Allan G. Johnson, Privilege, Power, and Difference
Johnson argues that people who are privileged aren't necessarily aware of the struggles people who aren't privileged go through or how their privilege affects other. The whole article which is from his book explains privilege and the power of certain words like "sexism", "white", "racist". As stated in his introduction, "... my primary goal is to change how people think about issues of difference and privilege" (Johnson). As a white heterosexual man with privileges he could talk about and own up to how wrong it is and how it affects people of color, women, and homosexuals. He wanted to raise awareness of the white supremacy and hope that by raising awareness to it the problem could be addressed and possibly be changed. He discusses how primarily white people try to redefine or delete words like "racism" and "sexism" and by doing this they are ignoring the actual problem. They get offended and are apparently put in uncomfortable situations because they automatically think it's a personal attack when in reality it's a global issue that needs to be addressed. Johnson also spoke about his own experience with these words and being told to explain certain issues without the use of the keywords, he described this situation as "... a doctor trying to help a patient without ever mentioning the body or naming what's wrong. We can't get anywhere that way - and we haven't been".
-------------------------
### Things to do:
[a] In the summary of Johnson's work on privilege, why does Johnson think trying to explain these issues without words like "racism" and "sexism" cannot work? Answer in one to three sentences.
[b] Translate this sentence from the summary of Johnson's work on privilege into Spanish: "They get offended and are apparently put in uncomfortable situations because they automatically think it's a personal attack when in reality it's a global issue that needs to be addressed."
[c] Extend the summary of Johnson's work on privilege, picking up after its final sentence.
You will not need the lines that come after this text.
-------------------------
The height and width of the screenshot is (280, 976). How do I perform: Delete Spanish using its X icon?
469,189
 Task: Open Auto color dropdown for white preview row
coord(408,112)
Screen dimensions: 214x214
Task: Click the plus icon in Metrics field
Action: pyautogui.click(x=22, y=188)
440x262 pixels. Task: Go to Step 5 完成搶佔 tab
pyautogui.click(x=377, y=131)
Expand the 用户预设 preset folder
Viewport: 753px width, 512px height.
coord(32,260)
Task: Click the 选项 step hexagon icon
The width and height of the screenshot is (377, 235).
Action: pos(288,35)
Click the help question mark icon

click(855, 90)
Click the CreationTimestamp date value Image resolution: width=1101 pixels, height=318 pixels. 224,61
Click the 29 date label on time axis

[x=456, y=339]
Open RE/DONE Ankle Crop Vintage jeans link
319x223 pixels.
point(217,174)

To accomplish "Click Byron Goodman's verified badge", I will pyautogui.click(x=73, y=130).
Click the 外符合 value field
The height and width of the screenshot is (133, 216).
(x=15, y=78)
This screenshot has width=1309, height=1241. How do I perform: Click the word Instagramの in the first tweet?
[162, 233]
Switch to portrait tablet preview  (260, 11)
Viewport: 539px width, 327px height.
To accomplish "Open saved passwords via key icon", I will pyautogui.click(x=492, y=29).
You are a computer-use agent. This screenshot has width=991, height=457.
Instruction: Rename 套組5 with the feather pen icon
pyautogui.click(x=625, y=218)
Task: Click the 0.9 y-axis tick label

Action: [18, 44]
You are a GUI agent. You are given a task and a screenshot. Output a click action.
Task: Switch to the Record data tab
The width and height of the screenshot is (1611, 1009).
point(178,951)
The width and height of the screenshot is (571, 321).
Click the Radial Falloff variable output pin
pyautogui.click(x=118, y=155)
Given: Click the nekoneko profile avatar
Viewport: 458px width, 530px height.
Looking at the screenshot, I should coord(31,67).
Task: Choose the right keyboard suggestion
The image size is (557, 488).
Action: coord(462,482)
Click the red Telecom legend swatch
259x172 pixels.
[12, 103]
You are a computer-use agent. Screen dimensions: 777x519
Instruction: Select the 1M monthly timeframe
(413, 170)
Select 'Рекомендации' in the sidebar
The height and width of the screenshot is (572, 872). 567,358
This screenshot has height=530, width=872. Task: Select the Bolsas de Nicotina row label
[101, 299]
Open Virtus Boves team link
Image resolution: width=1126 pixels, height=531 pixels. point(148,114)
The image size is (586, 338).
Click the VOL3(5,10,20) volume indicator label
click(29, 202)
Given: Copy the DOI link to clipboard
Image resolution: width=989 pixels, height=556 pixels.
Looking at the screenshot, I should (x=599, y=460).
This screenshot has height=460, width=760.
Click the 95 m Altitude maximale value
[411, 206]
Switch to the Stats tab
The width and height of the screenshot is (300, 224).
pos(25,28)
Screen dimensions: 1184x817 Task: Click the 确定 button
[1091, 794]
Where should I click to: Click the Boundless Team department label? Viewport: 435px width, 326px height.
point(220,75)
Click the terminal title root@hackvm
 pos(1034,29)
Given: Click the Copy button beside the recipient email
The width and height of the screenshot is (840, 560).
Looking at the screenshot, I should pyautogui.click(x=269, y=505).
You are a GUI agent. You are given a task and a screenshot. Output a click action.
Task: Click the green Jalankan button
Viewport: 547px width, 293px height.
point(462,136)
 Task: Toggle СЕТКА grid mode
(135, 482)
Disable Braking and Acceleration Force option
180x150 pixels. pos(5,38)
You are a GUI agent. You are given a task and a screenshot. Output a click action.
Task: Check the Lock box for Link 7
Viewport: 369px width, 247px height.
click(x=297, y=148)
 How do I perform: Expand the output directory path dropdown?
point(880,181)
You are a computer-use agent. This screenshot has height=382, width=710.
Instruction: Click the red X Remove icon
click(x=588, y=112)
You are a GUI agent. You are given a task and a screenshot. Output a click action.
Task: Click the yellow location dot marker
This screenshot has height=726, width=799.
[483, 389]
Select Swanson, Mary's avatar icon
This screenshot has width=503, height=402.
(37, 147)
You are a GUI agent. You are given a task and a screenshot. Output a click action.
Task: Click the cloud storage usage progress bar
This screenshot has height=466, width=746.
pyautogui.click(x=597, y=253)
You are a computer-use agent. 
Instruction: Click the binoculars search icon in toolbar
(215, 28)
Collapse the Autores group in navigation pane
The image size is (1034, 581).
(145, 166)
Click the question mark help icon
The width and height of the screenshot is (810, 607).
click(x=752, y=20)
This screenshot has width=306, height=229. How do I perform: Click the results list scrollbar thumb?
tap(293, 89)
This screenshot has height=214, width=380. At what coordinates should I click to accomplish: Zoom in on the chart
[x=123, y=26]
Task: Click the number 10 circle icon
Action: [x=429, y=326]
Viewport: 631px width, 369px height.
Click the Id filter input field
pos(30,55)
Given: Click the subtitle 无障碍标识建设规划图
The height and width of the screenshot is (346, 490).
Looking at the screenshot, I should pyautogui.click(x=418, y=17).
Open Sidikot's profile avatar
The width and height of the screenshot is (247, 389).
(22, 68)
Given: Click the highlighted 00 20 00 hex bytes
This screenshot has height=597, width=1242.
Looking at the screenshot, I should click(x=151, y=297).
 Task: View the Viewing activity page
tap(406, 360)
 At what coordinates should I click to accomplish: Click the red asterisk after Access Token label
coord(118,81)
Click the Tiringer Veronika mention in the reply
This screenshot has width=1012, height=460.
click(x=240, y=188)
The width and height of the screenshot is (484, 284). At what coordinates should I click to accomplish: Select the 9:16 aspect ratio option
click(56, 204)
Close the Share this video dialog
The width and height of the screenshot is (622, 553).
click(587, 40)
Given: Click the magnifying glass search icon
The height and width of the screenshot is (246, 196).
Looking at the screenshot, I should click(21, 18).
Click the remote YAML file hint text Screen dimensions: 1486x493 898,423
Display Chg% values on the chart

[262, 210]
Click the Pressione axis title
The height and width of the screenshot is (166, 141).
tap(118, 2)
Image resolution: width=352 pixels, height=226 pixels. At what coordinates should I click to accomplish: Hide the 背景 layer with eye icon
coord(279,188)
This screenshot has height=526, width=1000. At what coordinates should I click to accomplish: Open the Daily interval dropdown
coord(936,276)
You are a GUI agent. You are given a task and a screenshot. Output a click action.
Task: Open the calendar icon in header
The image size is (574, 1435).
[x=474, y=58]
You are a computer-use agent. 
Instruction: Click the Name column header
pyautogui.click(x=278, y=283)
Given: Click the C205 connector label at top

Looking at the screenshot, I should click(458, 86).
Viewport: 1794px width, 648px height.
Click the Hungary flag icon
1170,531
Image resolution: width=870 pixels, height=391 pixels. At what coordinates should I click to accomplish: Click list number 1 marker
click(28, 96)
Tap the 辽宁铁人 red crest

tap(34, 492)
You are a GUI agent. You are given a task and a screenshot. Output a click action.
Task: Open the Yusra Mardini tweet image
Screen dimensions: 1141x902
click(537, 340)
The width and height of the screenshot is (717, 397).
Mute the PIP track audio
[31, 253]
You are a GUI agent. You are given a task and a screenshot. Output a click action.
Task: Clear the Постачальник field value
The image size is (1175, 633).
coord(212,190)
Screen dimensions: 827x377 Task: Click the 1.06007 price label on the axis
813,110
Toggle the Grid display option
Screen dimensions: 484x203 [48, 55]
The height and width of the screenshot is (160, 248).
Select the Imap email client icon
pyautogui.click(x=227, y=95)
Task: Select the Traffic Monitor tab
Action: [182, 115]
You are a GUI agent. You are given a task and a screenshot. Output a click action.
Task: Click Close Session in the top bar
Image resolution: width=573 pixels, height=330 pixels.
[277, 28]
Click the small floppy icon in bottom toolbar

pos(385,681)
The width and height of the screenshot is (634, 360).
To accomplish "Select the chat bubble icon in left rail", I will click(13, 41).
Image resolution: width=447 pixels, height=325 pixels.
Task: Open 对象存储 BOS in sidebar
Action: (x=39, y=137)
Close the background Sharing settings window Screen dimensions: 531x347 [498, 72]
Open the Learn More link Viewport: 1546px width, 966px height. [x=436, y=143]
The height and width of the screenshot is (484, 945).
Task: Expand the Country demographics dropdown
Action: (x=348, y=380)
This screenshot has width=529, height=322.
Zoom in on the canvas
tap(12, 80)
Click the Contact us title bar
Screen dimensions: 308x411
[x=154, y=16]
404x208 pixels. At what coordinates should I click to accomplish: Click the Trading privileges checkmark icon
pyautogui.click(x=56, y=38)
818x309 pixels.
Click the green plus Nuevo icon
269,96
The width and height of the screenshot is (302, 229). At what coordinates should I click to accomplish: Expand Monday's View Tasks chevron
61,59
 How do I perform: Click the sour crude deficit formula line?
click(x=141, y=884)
-------------------------
### Answers provided:
[a] Johnson compares it to a doctor trying to help a patient without ever mentioning the body or naming what is wrong. Without naming the problem, no progress can be made, and he notes that none has been.

[b] Se ofenden y aparentemente se ven en situaciones incómodas porque automáticamente piensan que es un ataque personal, cuando en realidad es un problema global que debe abordarse.

[c]
This is so true, it's stupid to even think of doing that. In this article he brings up the late Rodney King's question "Can't we all just get along?" and tries to explain why we haven't been getting along. It has to do with our social status and privileges. According to Johnson the only way to solve the problem if for people of privileged mainly white people is for them to empathize with those who aren't privileged and according to this system will never be. By empathizing they can see it from a different perspective and stop the hate and segregation that has been in us from generation to generation. He hopes that it will not carry on into the next generation.
I wonder how it would be if people knew they were privileged and how it affected others. Is being aware of it all that it takes to end this hate? I think that there is more to it for equality. Empathizing is only the beginning of the solution.